DATA FOR THIS TASK
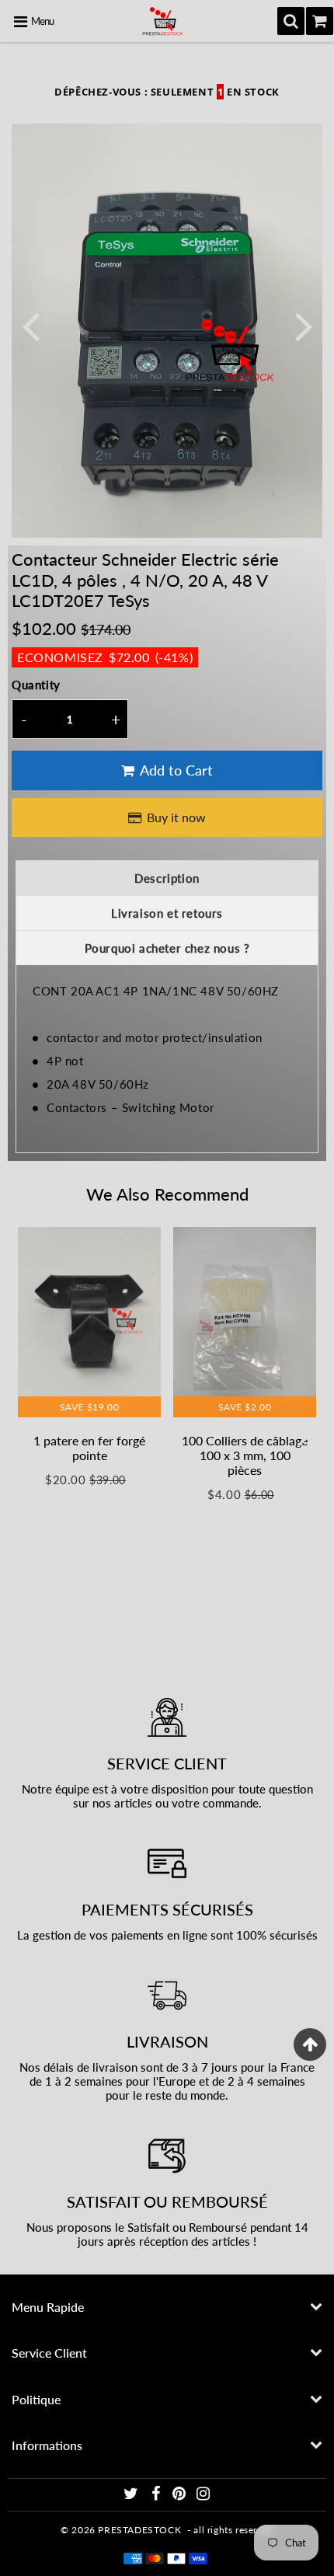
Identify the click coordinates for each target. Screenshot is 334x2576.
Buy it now (176, 817)
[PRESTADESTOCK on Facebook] (157, 2495)
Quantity (36, 685)
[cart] (319, 21)
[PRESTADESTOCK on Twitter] (132, 2495)
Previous (30, 325)
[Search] (290, 21)
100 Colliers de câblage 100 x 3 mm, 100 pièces (245, 1455)
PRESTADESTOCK (139, 2530)
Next (303, 325)
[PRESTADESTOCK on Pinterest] (181, 2495)
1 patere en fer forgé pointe (89, 1447)
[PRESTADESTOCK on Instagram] (203, 2495)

WHAT THE TASK REQUIRES
Filter the listing by the string "PRESTADESTOCK"; copy each matching line.

RESPONSE BOX
[PRESTADESTOCK on Facebook] (157, 2495)
[PRESTADESTOCK on Twitter] (132, 2495)
PRESTADESTOCK (139, 2530)
[PRESTADESTOCK on Pinterest] (181, 2495)
[PRESTADESTOCK on Instagram] (203, 2495)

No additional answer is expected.